McGloin is, at this point in the NFL, a known commodity. Think about this: last year there were a handful of teams starting pitiful quarterbacks for multiple games. Due to injury or just a lack of a good option, not a single one of those teams allowed McGloin to throw a single pass. In fact, he hasn’t thrown one since he was with the Oakland Raiders in 2016.
On the other hand, they have a potential future starter. That’s not to go overboard on projections for Chase Litton. He is, by definition, an undrafted free agent, a man passed over by every single NFL team, including those needy at quarterback, multiple times over the course of a full weekend. He’s nothing more than that at this point and hyping him in any way is to begin to lie—either to others or ourselves.
That said, Litton is also a blank slate, an unknown. NFL history is littered with great stories of unknowns emerging from unexpected places. A underappreciated guy lands with a patient team with the right scheme and suddenly he’s developing. The Denver Broncos are hanging their offensive hats on Case Keenum who certainly needed some time. And he’s hardly the only such story.

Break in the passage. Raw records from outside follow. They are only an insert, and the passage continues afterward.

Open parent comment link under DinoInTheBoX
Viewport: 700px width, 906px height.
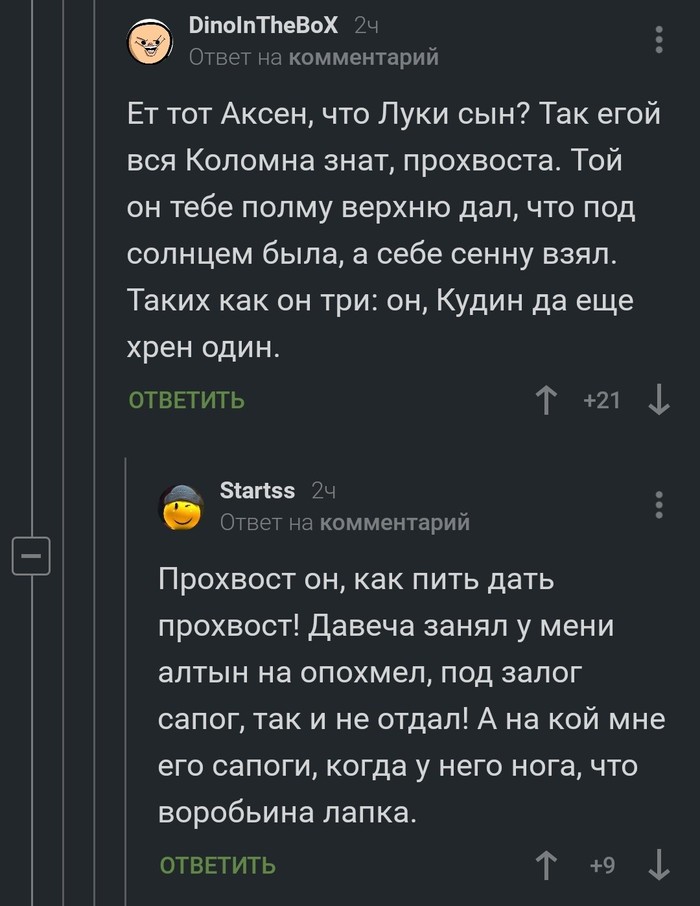pos(363,58)
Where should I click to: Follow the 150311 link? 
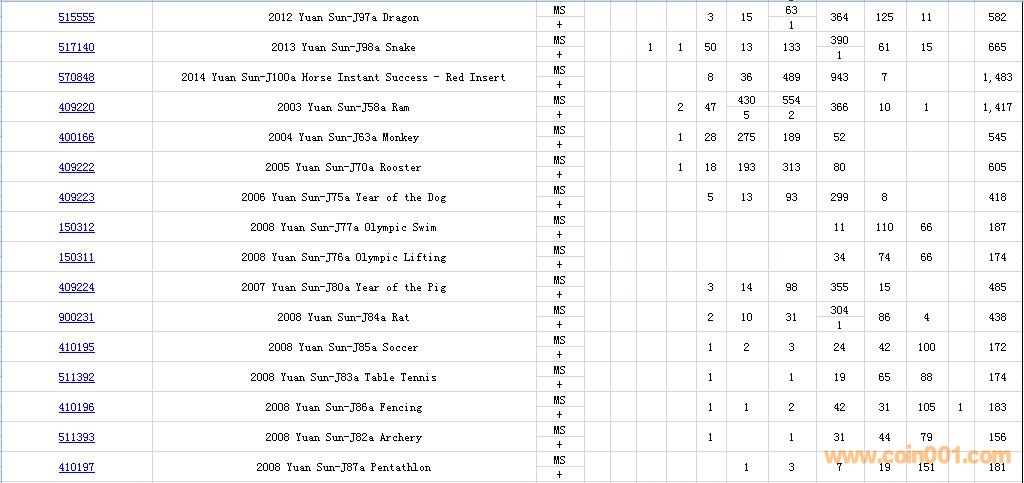point(76,258)
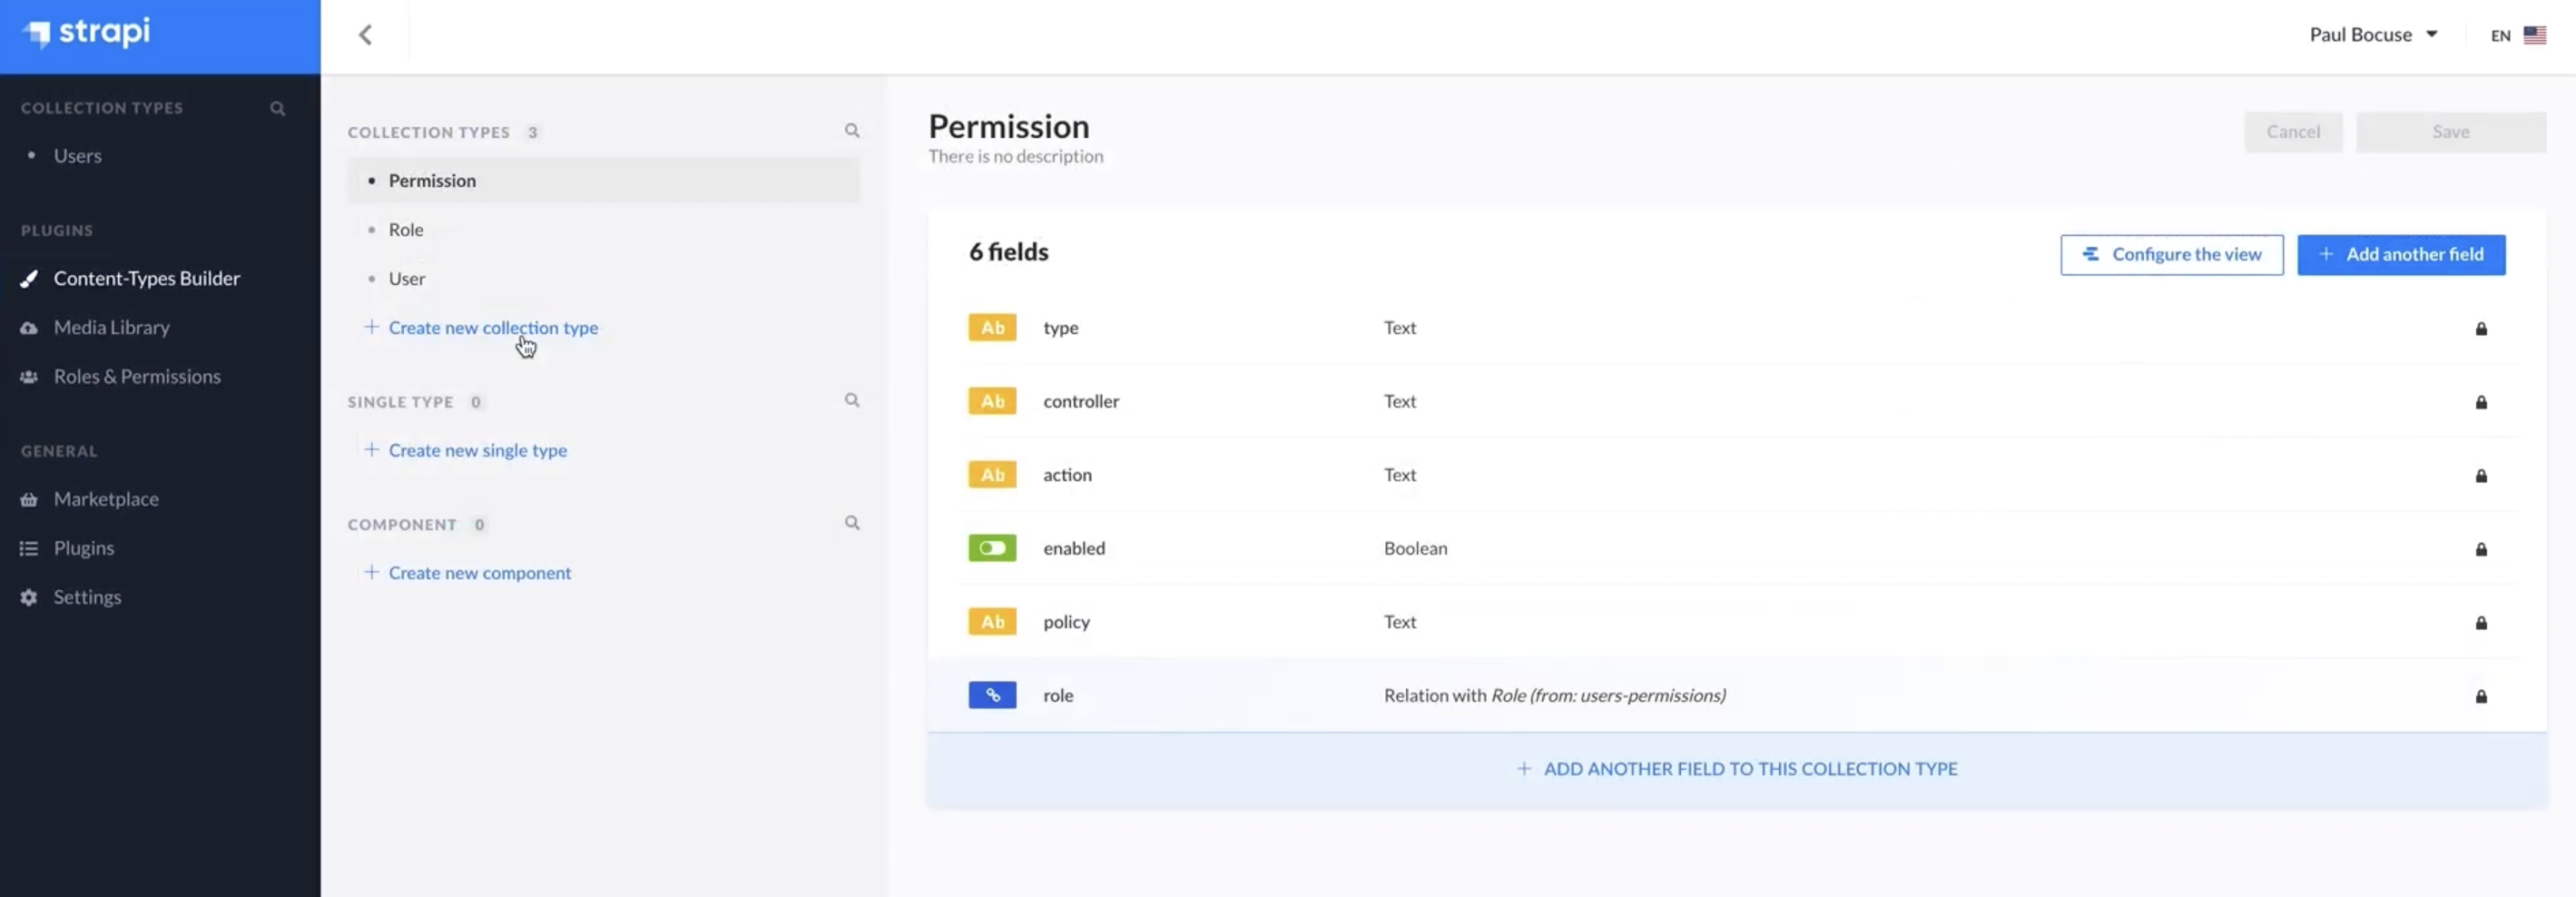Open the Marketplace

pos(106,498)
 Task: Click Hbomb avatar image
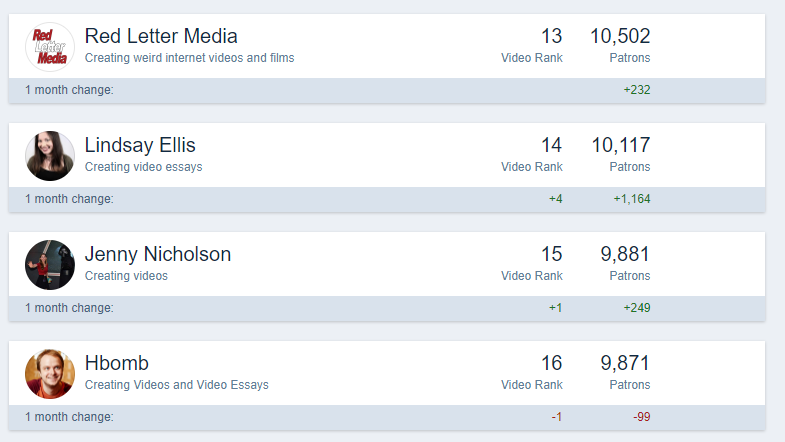coord(50,374)
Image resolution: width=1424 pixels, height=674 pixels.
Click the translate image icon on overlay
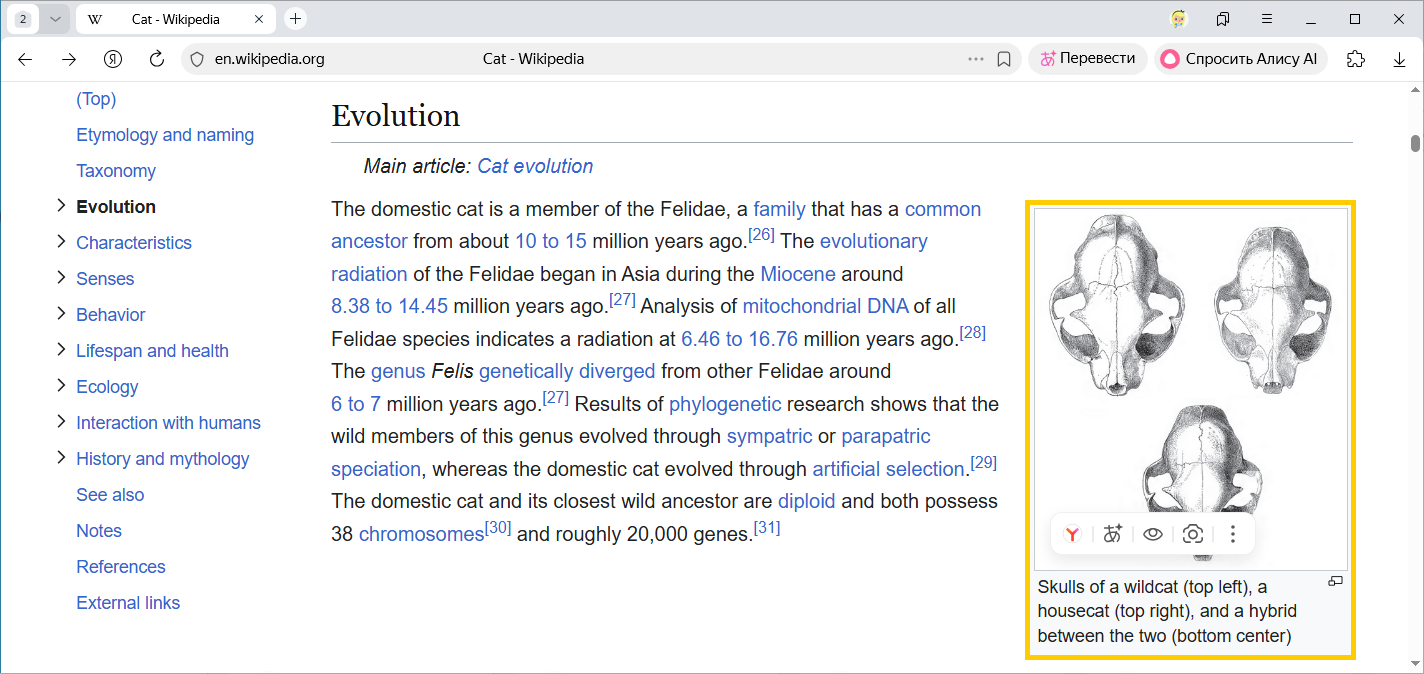click(x=1113, y=534)
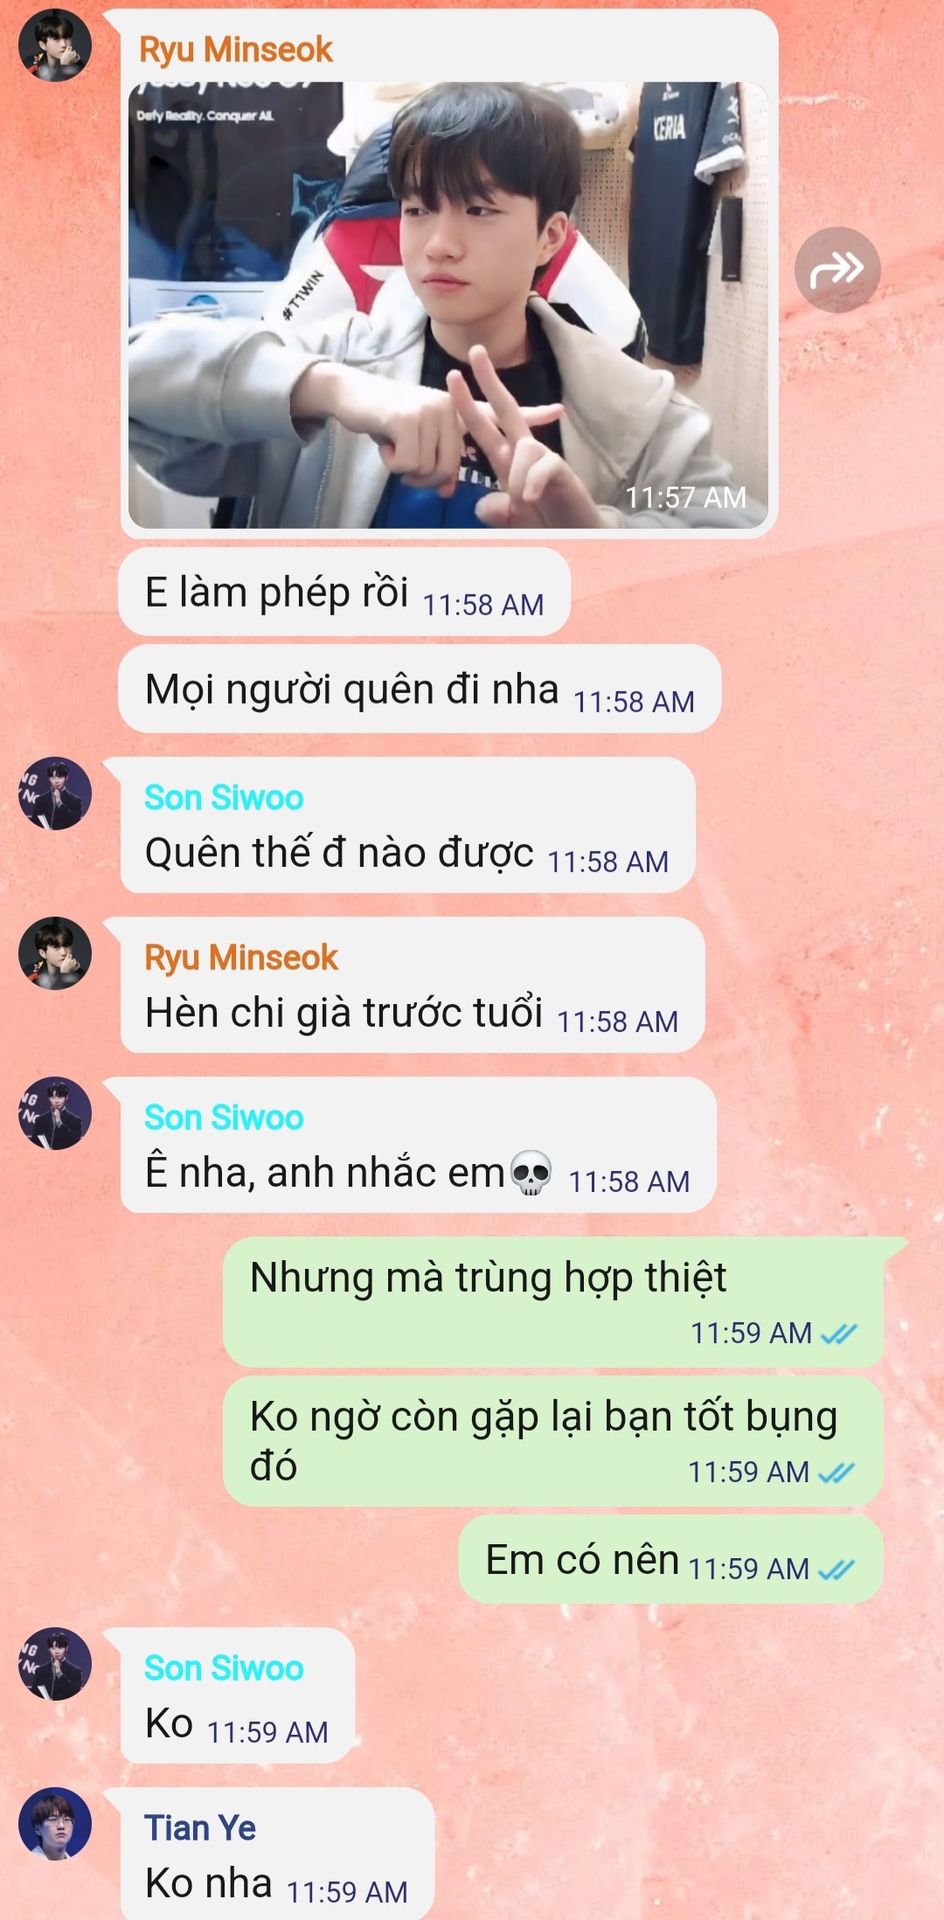
Task: Tap the Ryu Minseok name above the photo
Action: 236,49
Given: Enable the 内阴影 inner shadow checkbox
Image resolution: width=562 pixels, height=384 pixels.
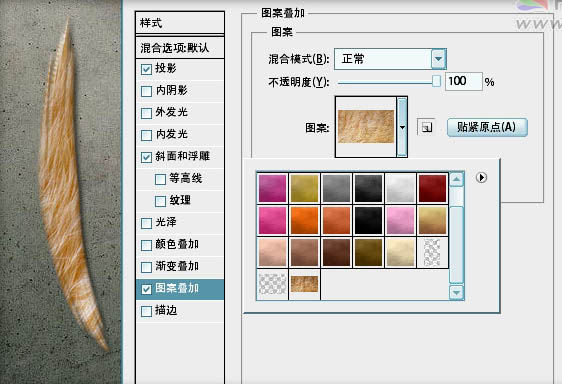Looking at the screenshot, I should click(146, 91).
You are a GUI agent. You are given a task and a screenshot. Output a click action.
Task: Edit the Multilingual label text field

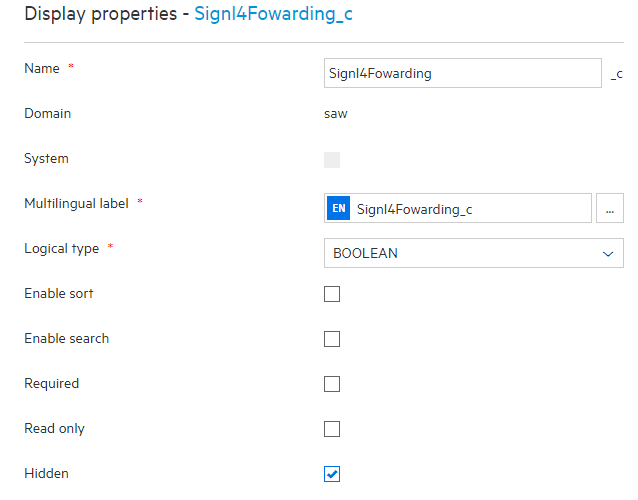[x=458, y=208]
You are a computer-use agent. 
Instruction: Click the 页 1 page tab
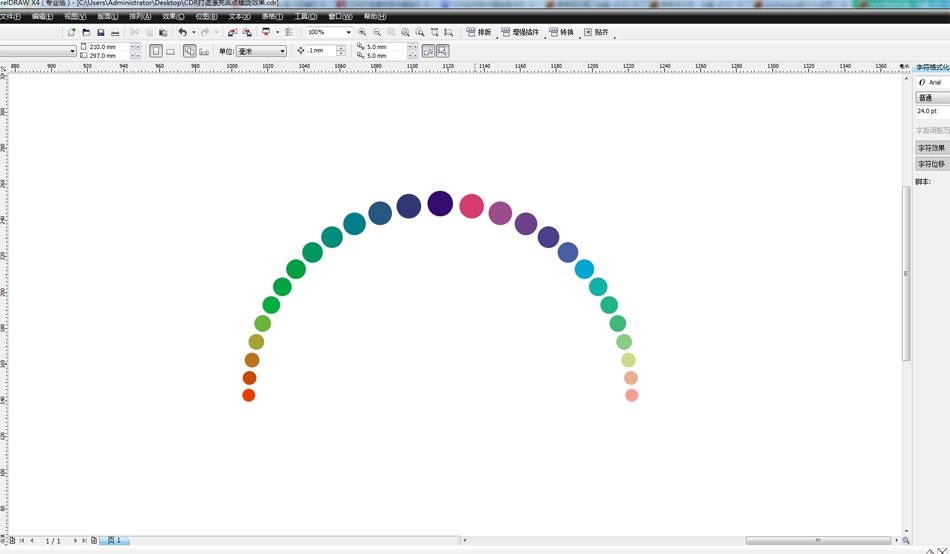(115, 540)

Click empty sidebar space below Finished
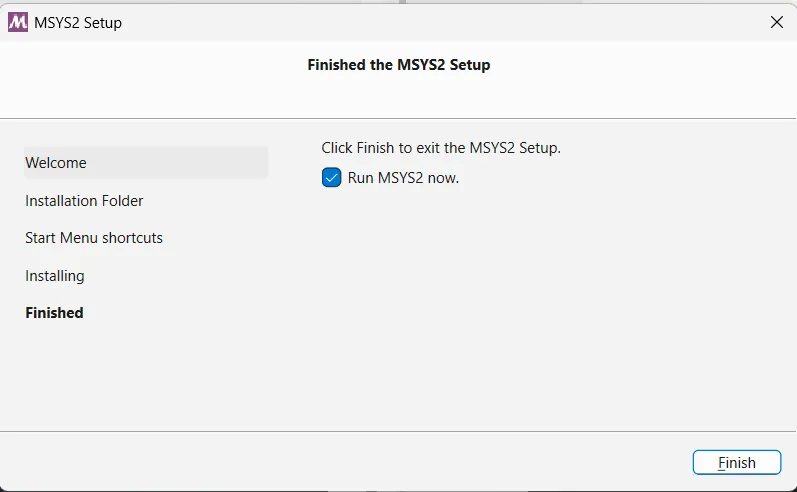(146, 376)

Litton is a rookie out of Marshall who has actually shown some decent flashes in camp. Why not give the kid the entire fourth quarter with the third-string players in the upcoming game against the Atlanta Falcons on Friday? Why force him to split reps with McGloin and his career 1-6 record in four NFL seasons? Maybe the Chiefs believe both could be “potential future starters” but no one else thinks that about McGloin in the entire league.
For now it only makes sense to move forward with Litton and to stop the charade of any real competition for QB3.